Marin was there to discuss the Cheech Marin Center for Chicano Art & Culture at the Riverside Art Museum in California, which opened last year and is propelled by his vast collection of Chicanx art.
“You know, Chicano is a voluntary category,” Marin said, when asked about identity politics in the US. “There’s no box you can check on the census that says Chicano. So, I took that as a cue—well if that’s the case, you can have voluntary rules too. We can make this up as we go along.”
Marin followed that with a brief history of the term Chicano and how he came to associate himself with the expression in the inimitable way that has garnered him millions of fans starting with the turned-on comedy duo Cheech and Chong.
“Chicano was originally a derisive term from Mexicans–to other Mexicans,” Marin said. “The concept being that the Mexicans who had moved from Mexico and were now living in tin shacks along the border in Texas, and Arizona, and California, were no longer truly Mexicanos because they had left their country. They were something less.
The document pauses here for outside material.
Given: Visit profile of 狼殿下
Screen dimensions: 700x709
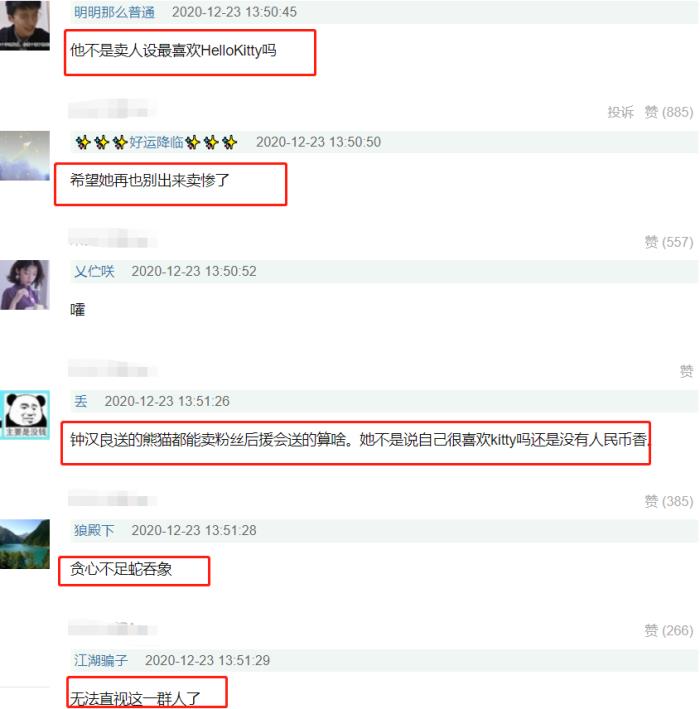Looking at the screenshot, I should click(x=94, y=530).
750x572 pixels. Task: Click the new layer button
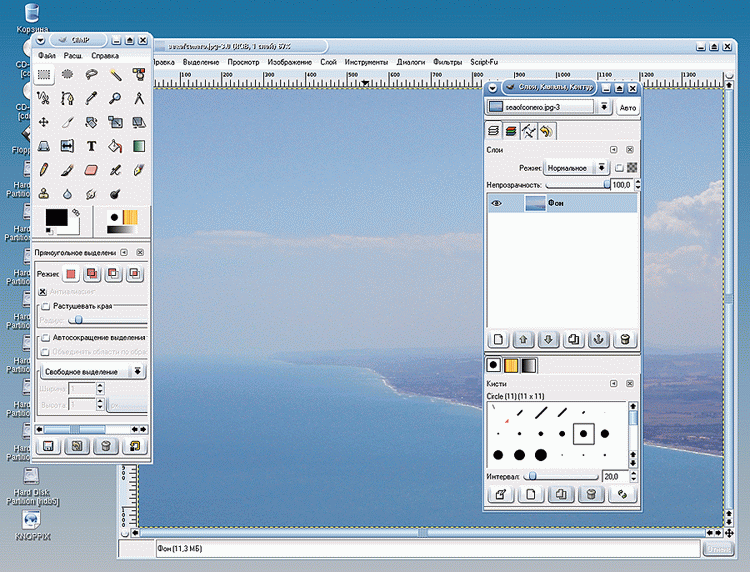[497, 340]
They were little satellite Mexicans, little Chicos, you know, that where the term came from—at least according to me,” he added with a laugh.
Marin spoke about growing up in South Central L.A. and about constantly hearing “yo Mexican” when someone wanted his attention. “I’m not Mexican, I’ve never been to Mexico. I don’t speak Spanish. How am I Mexican?”
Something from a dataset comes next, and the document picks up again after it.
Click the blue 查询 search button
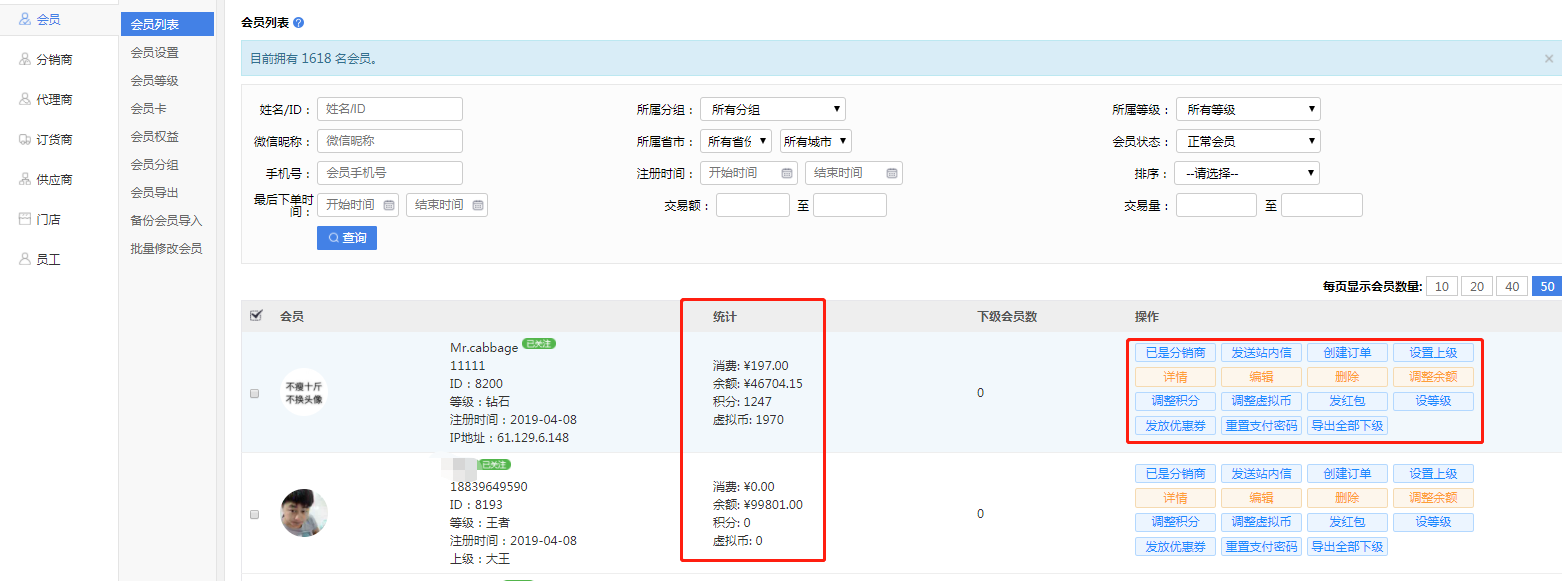The height and width of the screenshot is (581, 1562). click(347, 238)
Then his uncle told a story at the dinner table about a mechanic who wanted to charge him $250 to fix his car. “What?” his uncle told the mechanic. “Just give me a pair of pliers and some tin foil and I’ll fix it myself. I’m a Chicano mechanic.”
“Right then I said, ‘That’s it…that’s what I want to be’ and I’ve identified as Chicano from that day forward,” Marin said. “Because really, it’s about a ‘can do’ spirit, about not letting anything stop you. But you know, whether you want to call it Chicano, Chicanx, Latinx, Mexican American–this whole school of art is based on description of culture. It’s the life we are describing in 1,000 shades of brown.”
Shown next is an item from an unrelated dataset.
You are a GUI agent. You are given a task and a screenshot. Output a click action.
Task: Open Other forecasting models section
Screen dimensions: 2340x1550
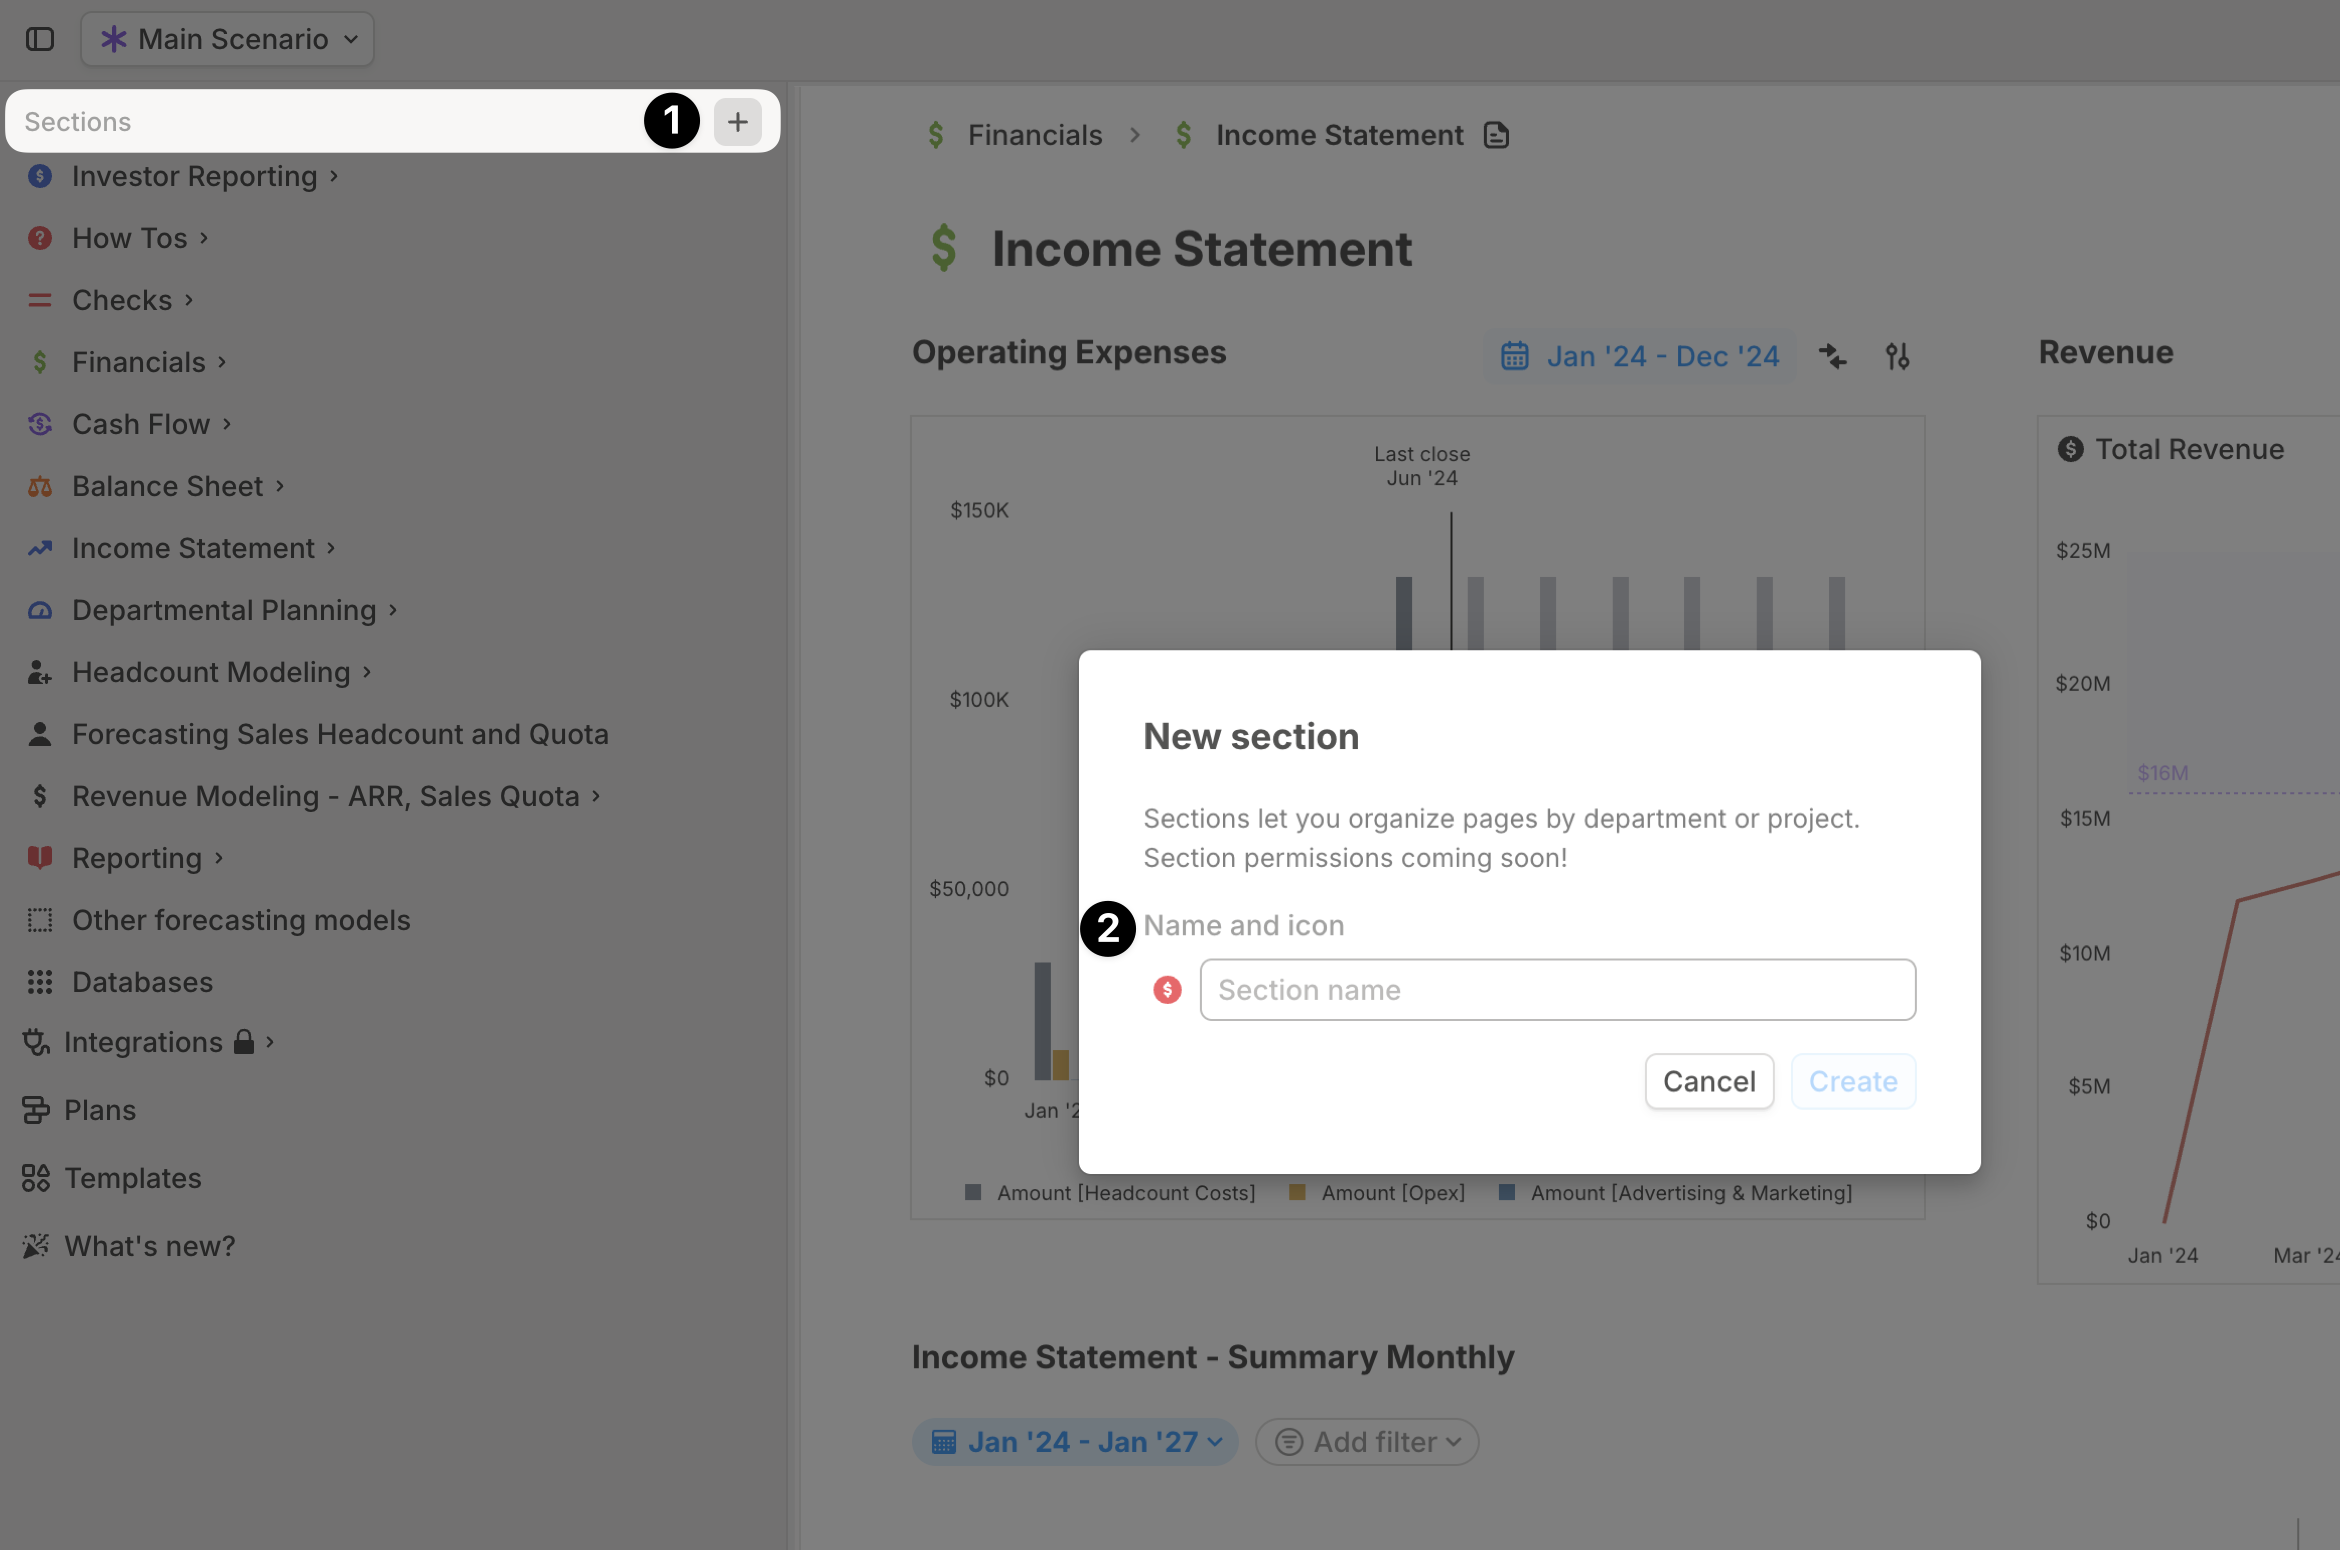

Marin added that this way of describing and aligning with cultures is a constant and younger generations wanting to take ownership of their culture and its descriptors made perfect sense.
“I get why different generations want to call it something different, because you want to identify it with your age group. You can call it anything you want. You know, that part doesn’t bother me at all. If you want to be Chicanx, cool. Malcolm X went that route, you know, he added an X. Cool; cool man. It’s all a description of culture, from our most public moments and fighting for the rights of the Chicano audience, to the most intimate moments of your life and your love and your children and your family. That’s what makes up Chicano art,” he said.
Few have done more than Cheech to promote Chicano art. And with the establishment of his museum and cultural center in Riverside, California, practitioners and admirers of Chicano art now have a north star, just a few hours driving distance to Los Angeles.